[Directions for this task] Copy the records starting at the line containing "This screenshot has height=197, width=263." and ending at the line containing "This screenshot has width=548, height=360.", substituting "Resource Monitor" for "Task Manager" and changing nothing else. Leave the pictures out.

Collected data
##############################
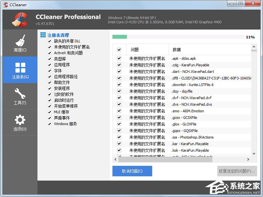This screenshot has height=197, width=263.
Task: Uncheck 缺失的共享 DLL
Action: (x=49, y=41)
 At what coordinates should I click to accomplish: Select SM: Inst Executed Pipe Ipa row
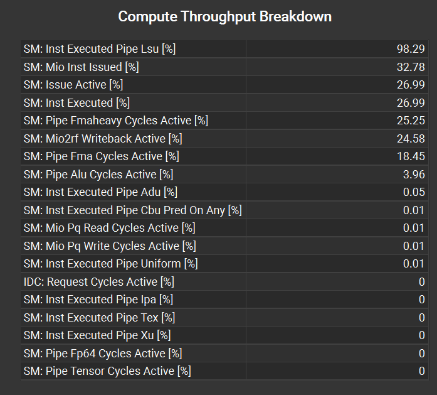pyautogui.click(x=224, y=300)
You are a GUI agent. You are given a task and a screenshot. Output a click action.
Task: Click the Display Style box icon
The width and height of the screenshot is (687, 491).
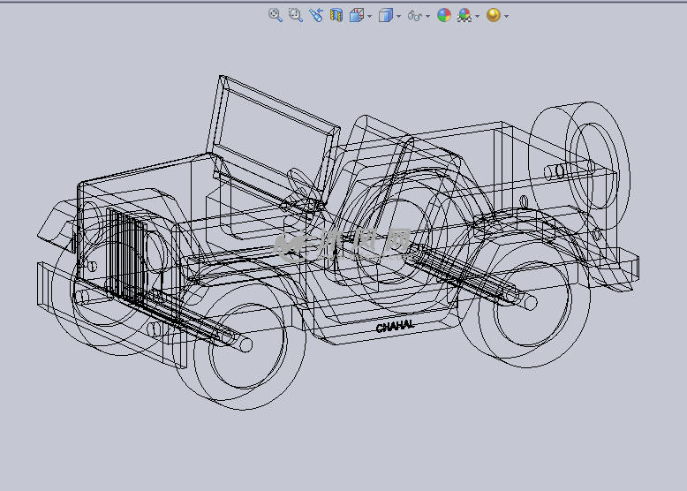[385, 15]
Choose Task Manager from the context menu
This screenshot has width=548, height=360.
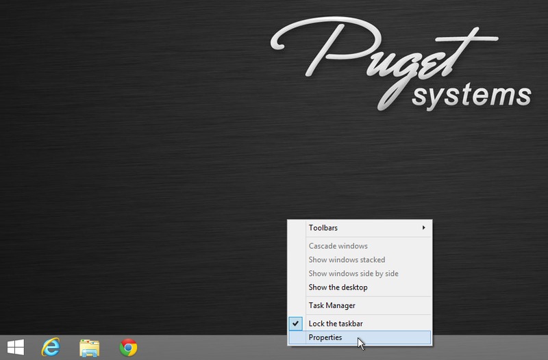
##############################
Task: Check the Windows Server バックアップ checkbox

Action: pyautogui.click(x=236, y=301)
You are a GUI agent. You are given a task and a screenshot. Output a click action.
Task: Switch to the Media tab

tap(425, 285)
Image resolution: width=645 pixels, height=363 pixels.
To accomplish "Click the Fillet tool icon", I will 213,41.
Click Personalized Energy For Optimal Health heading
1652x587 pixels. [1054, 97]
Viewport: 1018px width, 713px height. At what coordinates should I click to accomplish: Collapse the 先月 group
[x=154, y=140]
##############################
[Answer to the exercise]
This screenshot has height=197, width=263.
Task: Uncheck 缺失的共享 DLL
Action: (x=49, y=41)
 At what coordinates should I click to accomplish: Select SM: Inst Executed Pipe Ipa row
pyautogui.click(x=224, y=300)
You are a GUI agent. You are given a task and a screenshot. Output a click action.
Task: Click the Display Style box icon
The width and height of the screenshot is (687, 491).
[385, 15]
Choose Resource Monitor from the context menu
This screenshot has width=548, height=360.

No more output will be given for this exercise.